Scrivo da Berlino, dove sono arrivato ieri per due bellissimi concerti con Ludovico Einaudi alla Philarmonie, tempio storico della musica e sala dall’acustica meravigliosa.
Domenica, però, mi trovavo a Parigi, per la seconda tappa del mio Awakening tour, insieme alla mia band.
Parigi è sempre Parigi, tra un bicchiere di Bordeaux e la vista dalla finestra dell’hotel, con a sinistra in lontananza Montmartre, a destra il famoso cimitero di Père-Lachaise (con le tombe di Oscar Wilde, Chopin, Jim Morrison – ma che io non ho visto perché sono rimasto in camera a suonare, col mio rigoroso senso del dovere).

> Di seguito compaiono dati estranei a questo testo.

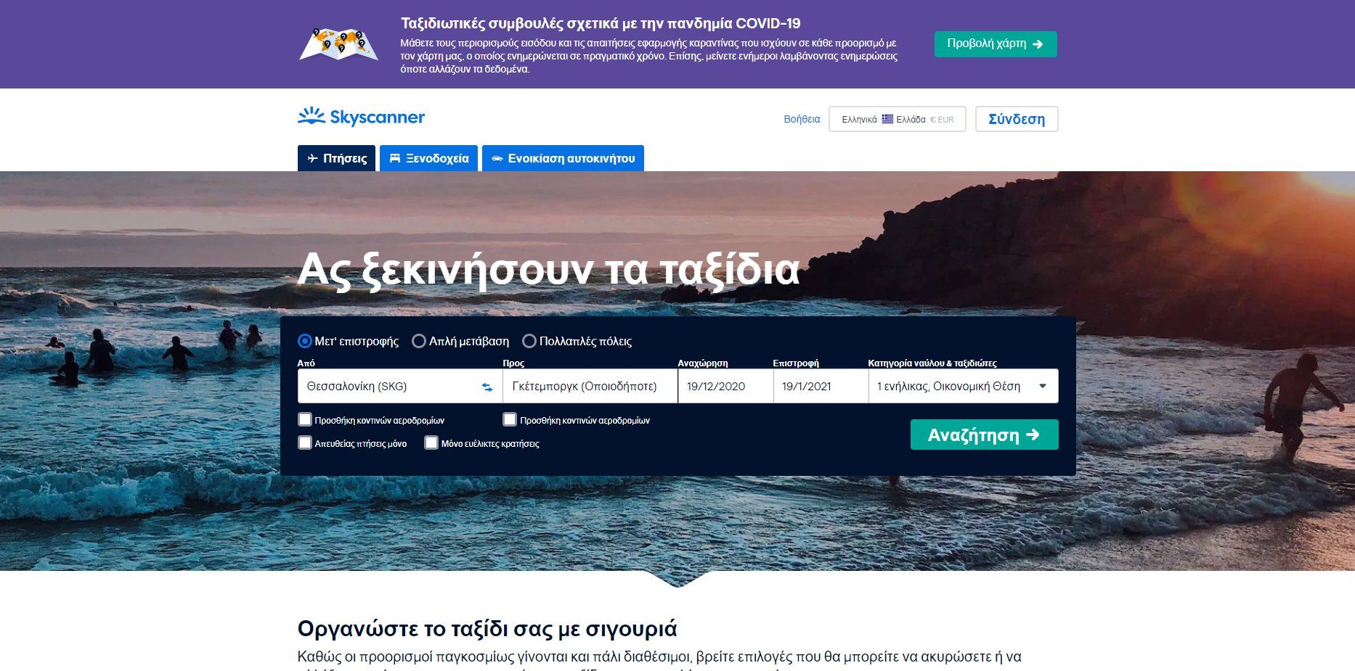Image resolution: width=1355 pixels, height=671 pixels.
Task: Check origin Προσθήκη κοντινών αεροδρομίων box
Action: tap(305, 419)
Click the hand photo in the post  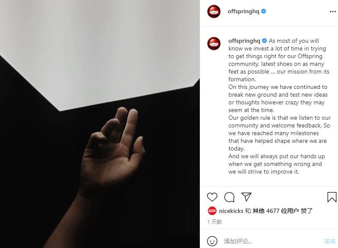pyautogui.click(x=100, y=124)
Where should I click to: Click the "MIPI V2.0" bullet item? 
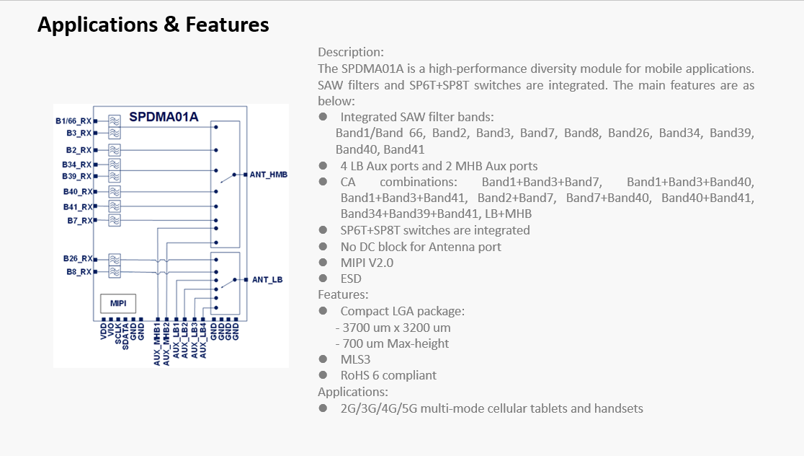pos(367,263)
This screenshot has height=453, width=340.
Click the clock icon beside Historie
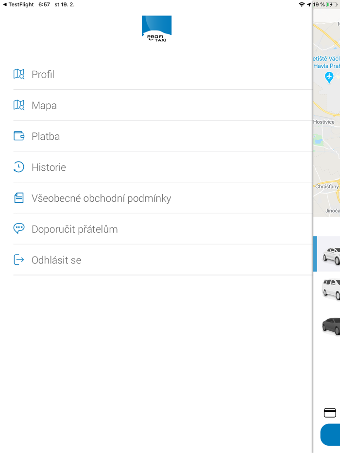click(18, 167)
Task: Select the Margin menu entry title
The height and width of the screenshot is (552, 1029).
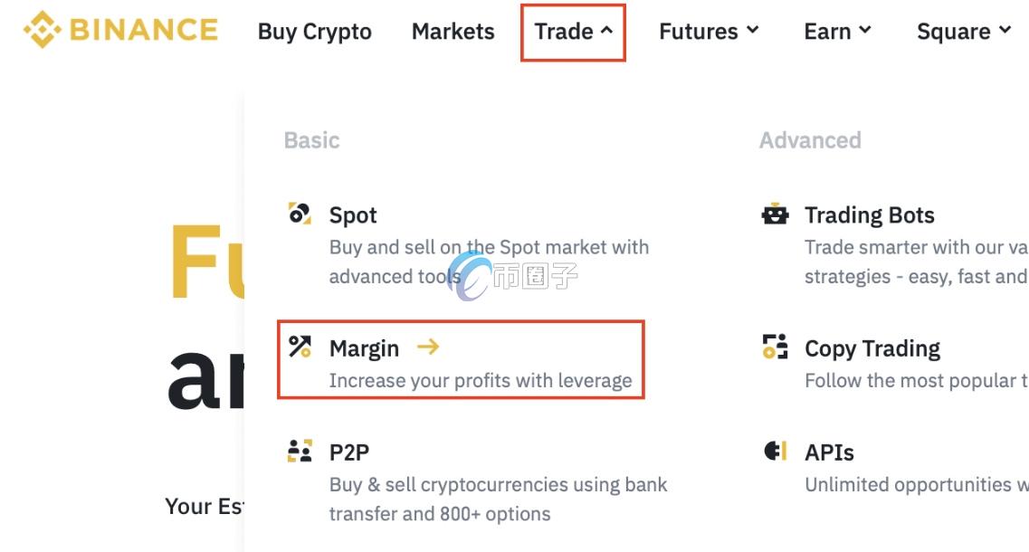Action: [x=364, y=348]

Se a Londra il concerto aveva assunto un vestito quasi religioso, rituale, grazie all’ambientazione della chiesa, a Parigi l’atmosfera è stata totalmente diversa: un club, tra i più belli mai visti, la Bellevilloise.
Un camerino veramente rock’n’roll nel quale ci siamo pentiti di non aver fatto una foto da rockstars. E vabbè, la prossima volta. E il concerto è stato quindi molto bello, più intimo, il pubblico sparso tra tavolini e divanetti. C’erano anche alcuni cari amici italiani, e alla fine non si è potuto non andare a festeggiare, sempre con del buon Bordeaux.
Ora mi vivo queste due giornate berlinesi. Ci sentiamo alla prossima tappa, Porto!